どこか申し訳無さそうにするフレアさんに、『これは上手く説明が出来なかったパターンかな』と僕はティマさん達に視線を送りつつも「いいですよ」と説明を代わって、倉庫の大まかな作り、そして付与する魔法式の種類によっては温度や湿度などの調整も細かく行えることを伝えたところ、パキートさんは遺跡だけでなく、いま暮らすログハウスの近くにも置きたくなったみたいだ。
ただ、パキートさん達が暮らすログハウス近くの泉には精霊が住んでいて、共存を考えるのなら周囲の環境への配慮は必須であるからして、
「それなら建材の一部に世界樹の枝を使えばいいんじゃないですか」
実はアヴァロン=エラにある世界樹からは、季節ごとの剪定で丸太サイズの枝がそれなりの数、確保できていて、もともとある古代樹と合わせて過剰在庫になっており、せっかくだから使ってもらえるとありがたいと僕が提案すると、フレアさん達もこちらの事情は把握しているのだろう。
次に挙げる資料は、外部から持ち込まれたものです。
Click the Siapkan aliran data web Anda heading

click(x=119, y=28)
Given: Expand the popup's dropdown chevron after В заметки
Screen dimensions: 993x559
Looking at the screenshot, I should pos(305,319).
「それならパキート達の家を世界樹の枝を使って作るのはどうだ。ニナに祝福があるかもしれないからな」
「ええと、いいのでしょうか」
「構いませんよ。使うあてもありませんし」
「だったら設計をし直した方がいいかもね――と、さっそくレニからメッセージが飛んできた」
と、別棟はフレアさん達が暮らすことを想定していたがパキートさん達が暮らすとなれば話は別だ。
おそらく裏でずっとこちらの様子を伺っていたと思われる、四天王のレニさんからティマさんにメッセージが入り、向こうと通信を繋いで設計を一から組み直すフレアさん達を見て、ここで元春が羨ましそうに呟く。
「なんか俺も作りたくなってきたな」
「じゃあ、ライカ達の家でも作ってあげれば、いまは元春のベッドに住んでるんでしょ」
「よしっ、ちょっちやってみっか」
◆
「完成だぜ」
急に立ち上がった元春がなにを完成させたのかといえば、ライカ達の為に考えていた家だ。
しかし、完成した予想図を見て僕は腕を組んでしまう。
「うーん、これは微妙じゃない」
「なんでだよ」
「ライカ達の家ってことは元春の部屋に置くんでしょ。このサイズの家を置くスペースってある?」
元春の部屋はけっこう広いのだが、フィギアや思いつきで始めた趣味のおかげで物が多く、ライカ達のサイズに合わせてこのサイズの家を作るとなるとさすがに邪魔になってしまうだろう。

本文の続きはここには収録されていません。